Extending MathML 2

[24 April 2014]

The other day I got an inquiry from a user having trouble getting their extensions to MathML 2 to work in their new XSD schema. I learned some things while working on their problem.

First, viagra order let’s be clear. MathML says that it is intended to be extensible. Section 7.3.2 of MathML2 reads in full:

The set of elements and attributes specified in the MathML specification are necessary for rendering common mathematical expressions. It is recognized that not all mathematical notation is covered by this set of elements, that new notations are continually invented, and that sub-communities within mathematics often have specialized notations; and furthermore that the explicit extension of a standard is a necessarily slow and conservative process. This implies that the MathML standard could never explicitly cover all the presentational forms used by every sub-community of authors and readers of mathematics, much less encode all mathematical content.
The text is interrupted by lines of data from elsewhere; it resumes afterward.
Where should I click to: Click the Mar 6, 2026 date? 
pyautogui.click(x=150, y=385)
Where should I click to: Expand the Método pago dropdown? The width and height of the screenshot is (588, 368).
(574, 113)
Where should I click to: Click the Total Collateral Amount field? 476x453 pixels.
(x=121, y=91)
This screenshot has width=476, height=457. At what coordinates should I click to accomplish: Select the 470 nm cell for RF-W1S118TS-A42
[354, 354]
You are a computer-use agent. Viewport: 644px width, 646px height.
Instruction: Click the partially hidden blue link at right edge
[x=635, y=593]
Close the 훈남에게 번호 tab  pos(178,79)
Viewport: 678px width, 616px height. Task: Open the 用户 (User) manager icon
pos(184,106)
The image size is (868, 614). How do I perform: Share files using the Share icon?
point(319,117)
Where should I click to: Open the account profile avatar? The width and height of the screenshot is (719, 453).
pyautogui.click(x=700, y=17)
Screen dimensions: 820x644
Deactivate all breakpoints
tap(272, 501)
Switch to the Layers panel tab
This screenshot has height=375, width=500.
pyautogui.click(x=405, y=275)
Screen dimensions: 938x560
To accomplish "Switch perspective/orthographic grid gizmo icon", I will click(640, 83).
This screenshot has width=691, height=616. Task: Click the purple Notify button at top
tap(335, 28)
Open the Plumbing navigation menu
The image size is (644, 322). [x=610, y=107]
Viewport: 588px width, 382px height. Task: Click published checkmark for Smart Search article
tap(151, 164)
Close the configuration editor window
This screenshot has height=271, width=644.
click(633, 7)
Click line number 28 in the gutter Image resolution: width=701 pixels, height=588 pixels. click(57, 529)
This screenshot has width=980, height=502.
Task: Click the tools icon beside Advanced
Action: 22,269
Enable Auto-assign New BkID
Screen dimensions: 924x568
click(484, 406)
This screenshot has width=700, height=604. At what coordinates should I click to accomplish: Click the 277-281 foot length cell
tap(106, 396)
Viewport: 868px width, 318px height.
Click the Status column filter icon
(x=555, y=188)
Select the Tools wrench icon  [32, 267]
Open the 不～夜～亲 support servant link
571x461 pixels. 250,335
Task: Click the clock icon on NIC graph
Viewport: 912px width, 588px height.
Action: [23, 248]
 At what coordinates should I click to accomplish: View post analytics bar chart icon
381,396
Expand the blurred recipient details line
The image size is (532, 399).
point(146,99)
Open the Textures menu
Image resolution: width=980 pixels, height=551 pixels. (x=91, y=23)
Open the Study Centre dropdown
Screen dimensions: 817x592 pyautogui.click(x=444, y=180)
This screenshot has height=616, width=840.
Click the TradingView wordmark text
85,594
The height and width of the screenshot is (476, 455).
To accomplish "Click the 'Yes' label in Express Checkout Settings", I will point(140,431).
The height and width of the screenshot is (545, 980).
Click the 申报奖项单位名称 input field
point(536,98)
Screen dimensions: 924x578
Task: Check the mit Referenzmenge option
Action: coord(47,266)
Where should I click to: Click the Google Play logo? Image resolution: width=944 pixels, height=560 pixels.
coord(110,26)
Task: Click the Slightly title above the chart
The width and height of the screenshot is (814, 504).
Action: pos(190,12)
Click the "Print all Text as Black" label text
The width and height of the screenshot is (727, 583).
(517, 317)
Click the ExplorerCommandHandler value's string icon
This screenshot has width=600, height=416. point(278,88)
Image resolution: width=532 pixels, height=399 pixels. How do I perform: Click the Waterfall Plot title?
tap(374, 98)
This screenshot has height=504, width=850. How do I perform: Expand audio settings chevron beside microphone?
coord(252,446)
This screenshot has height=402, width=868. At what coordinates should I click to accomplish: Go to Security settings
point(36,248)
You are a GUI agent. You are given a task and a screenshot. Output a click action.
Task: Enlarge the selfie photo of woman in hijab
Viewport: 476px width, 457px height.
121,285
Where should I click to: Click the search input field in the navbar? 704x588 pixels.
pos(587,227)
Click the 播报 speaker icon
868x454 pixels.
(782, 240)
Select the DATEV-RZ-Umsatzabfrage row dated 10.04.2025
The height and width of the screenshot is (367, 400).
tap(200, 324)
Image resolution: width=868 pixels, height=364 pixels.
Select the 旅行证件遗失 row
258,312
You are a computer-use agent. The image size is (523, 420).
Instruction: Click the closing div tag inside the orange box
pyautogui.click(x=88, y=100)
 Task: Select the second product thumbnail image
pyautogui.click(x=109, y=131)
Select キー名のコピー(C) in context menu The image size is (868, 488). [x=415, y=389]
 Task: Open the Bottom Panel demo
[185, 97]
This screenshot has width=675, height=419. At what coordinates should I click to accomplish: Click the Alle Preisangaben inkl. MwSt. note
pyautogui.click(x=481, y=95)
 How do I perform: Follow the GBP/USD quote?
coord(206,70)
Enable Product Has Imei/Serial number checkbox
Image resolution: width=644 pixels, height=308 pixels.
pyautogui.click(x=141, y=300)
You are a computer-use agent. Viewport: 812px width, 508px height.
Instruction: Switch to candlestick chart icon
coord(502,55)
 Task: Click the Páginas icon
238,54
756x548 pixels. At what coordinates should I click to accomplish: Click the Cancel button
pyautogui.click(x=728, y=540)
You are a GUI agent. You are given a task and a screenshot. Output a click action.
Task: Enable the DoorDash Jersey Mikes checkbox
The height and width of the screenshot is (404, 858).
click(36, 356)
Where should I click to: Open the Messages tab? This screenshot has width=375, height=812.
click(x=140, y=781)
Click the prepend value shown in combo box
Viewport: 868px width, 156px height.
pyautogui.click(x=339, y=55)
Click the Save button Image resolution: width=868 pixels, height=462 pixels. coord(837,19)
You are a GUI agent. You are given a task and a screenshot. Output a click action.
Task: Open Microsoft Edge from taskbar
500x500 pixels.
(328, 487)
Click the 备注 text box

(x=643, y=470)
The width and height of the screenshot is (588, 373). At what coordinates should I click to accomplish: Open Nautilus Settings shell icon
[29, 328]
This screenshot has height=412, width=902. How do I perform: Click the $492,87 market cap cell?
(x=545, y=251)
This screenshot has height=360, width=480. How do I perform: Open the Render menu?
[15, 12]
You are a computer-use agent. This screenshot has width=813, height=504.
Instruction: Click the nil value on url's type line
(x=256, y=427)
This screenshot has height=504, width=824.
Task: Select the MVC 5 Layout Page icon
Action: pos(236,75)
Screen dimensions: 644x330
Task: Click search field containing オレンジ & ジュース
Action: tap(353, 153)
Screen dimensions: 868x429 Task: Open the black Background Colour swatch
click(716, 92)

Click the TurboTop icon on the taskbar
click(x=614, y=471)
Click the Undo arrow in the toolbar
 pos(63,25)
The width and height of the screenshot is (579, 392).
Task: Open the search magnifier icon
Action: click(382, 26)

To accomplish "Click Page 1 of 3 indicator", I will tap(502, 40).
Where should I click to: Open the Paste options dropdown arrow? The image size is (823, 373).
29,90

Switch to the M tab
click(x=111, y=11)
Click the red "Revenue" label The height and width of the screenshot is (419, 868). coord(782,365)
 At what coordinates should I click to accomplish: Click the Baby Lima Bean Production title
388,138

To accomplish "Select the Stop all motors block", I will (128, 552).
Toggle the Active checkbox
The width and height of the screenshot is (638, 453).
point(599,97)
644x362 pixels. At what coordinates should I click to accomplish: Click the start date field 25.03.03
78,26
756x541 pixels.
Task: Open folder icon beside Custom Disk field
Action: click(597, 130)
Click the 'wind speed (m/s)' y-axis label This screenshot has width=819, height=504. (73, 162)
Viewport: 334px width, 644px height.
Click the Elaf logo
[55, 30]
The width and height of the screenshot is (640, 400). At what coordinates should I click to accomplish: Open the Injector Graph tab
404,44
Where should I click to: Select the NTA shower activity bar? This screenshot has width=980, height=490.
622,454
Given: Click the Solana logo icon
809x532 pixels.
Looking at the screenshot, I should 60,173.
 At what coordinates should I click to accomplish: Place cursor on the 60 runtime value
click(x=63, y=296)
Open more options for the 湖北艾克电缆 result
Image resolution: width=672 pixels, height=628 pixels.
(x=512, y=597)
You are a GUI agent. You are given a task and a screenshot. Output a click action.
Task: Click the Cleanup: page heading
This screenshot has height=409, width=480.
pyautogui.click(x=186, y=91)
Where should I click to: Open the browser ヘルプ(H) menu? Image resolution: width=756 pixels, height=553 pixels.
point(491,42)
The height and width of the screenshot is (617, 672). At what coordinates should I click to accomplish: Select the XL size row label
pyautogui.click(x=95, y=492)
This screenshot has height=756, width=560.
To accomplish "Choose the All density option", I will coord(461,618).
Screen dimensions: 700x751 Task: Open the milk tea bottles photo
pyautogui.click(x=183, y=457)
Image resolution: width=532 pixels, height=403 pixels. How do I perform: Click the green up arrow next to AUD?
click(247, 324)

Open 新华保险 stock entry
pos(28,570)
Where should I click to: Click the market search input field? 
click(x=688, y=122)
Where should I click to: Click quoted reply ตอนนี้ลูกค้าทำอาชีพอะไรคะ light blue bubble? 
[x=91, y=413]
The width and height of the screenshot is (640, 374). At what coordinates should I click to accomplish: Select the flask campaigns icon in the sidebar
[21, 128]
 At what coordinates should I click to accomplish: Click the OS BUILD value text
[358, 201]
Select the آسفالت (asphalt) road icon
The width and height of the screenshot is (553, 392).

In order to facilitate the use of MathML by the widest possible audience, and to enable its smooth evolution to encompass more notational forms and more mathematical content (perhaps eventually covered by explicit extensions to the standard), the set of tags and attributes is open-ended, in the sense described in this section.

MathML is described by an XML DTD, which necessarily limits the elements and attributes to those occurring in the DTD. Renderers desiring to accept non-standard elements or attributes, and authors desiring to include these in documents, should accept or produce documents that conform to an appropriately extended XML DTD that has the standard MathML DTD as a subset.

MathML renderers are allowed, but not required, to accept non-standard elements and attributes, and to render them in any way. If a renderer does not accept some or all non-standard tags, it is encouraged either to handle them as errors as described above for elements with the wrong number of arguments, or to render their arguments as if they were arguments to an mrow, in either case rendering all standard parts of the input in the normal way.

I don’t find this passage in MathML3, but the sample embedding of MathML into XHTML does extend the document grammar to include XHTML elements, so I believe that the design principle remains true.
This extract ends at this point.